A troca de argumentos tem servido para inflamar os que, por tudo e por nada, acusam o mundo de ser anti-semita. Não consigo perceber onde querem chegar estas almas atormentadas, que até da sua própria sombra devem desconfiar (também ela deve ser anti-semita…). Ainda merece saliência a não surpreendente coligação entre judeus militantes e conservadores católicos. É uma coligação que faz sentido. Porque antes de verem os seus destinos separados, judeus e cristãos tiveram um passado em comum, um passado no qual JC foi o referencial que os irmanou. Qualquer atentado à história estabelecida logo serve de pretexto para clamarem contra a heresia que ofende os seus interesses.
É perturbador constatar como estes quadrantes têm o condão de mobilizar energias contra as suas próprias causas, de tanto barulho fazerem quando algo ruma no sentido contrário às águas que eles conduzem ordenadamente. Mobilizando esforços tão audíveis, estes sectores dão um tiro no próprio pé. Claro que esta é apenas uma observação pessoal. Esta é a minha reacção quando deparo com apaixonadas reacções contra qualquer manifestação que ouse beliscar a consistência dos dogmas que se alicerçam em verdades históricas que, parece, são irrefutáveis.

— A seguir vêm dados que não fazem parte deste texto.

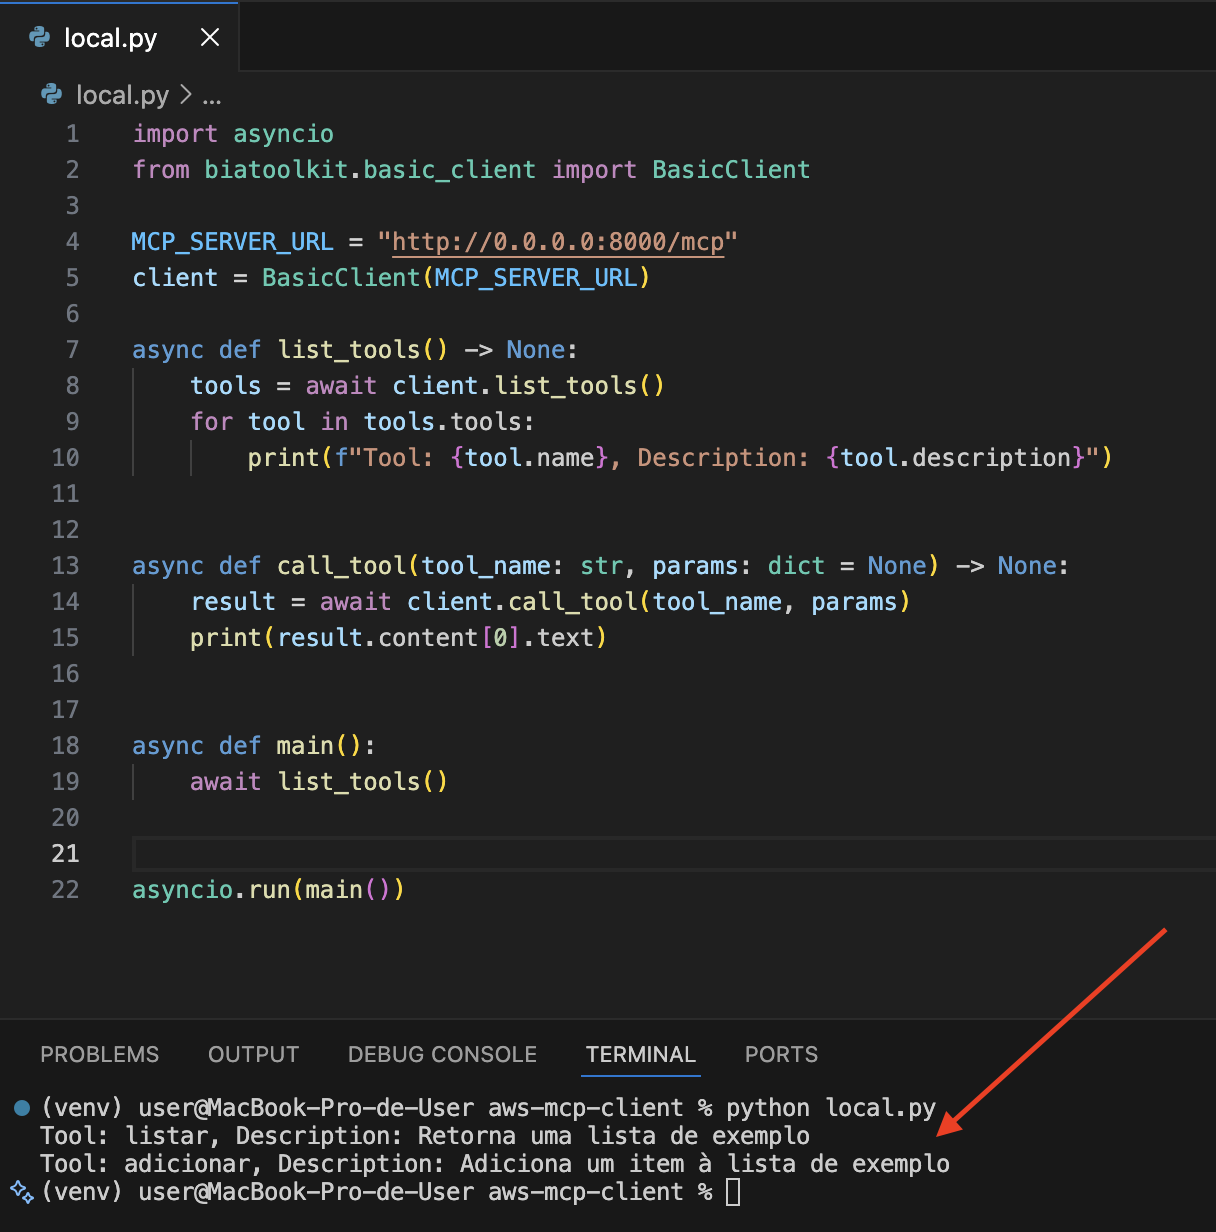The height and width of the screenshot is (1232, 1216).
Task: Click the blue dot terminal command marker
Action: (x=22, y=1108)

Mas compreendo que estes sectores tenham que reagir desabridamente. De outro modo, não conseguem mobilizar os milhões de crentes que ordeiramente seguem os dogmas. Sem o carpido tecido pela oposição dos sectores religiosos mais conservadores, as “obras hereges” passam incólumes, sem manifestações de desagrado. O mundo poderá então concluir que a mensagem vertida por essas provocações corresponde à verdade. Uma nova verdade que suplanta a verdade estabelecida, escrita nos textos sagrados, impassível de refutação. No silêncio pode vingar uma reinterpretação da história onde se filiam os dogmas religiosos. Um revisionismo fatal para a dogmática que alimenta os credos contemporâneos.
Apesar de compreender a forma acicatada como a coligação judaico-cristã está a reagir, a estrepitosa reacção de desaprovação pode espicaçar muita gente a dar uma espreitadela no filme. Se a intenção dos guardiães da dogmática religiosa é a de chamar a atenção que o filme não merece ser visto, esta é a pior forma de alcançarem o seu objectivo. Os responsáveis pela promoção comercial do filme encontraram nestes obscuros conservadores judaicos e católicos os melhores publicitários para o filme de Mel Gibson!
Uma observação final de estranheza para a dimensão polémica que envolve o filme. Há muita gente que anda a opinar baseando-se na opinião de outros. Este furor opinativo não deriva de uma observação directa do filme, mas sim numa observação indirecta, através dos olhos (e do cérebro) das pessoas que já tiveram acesso ao filme. Não creio que daqui surja luz para uma discussão imparcial e coerente. Porque, à partida, só devemos expressar a opinião sobre aspectos nos quais somos observadores directos.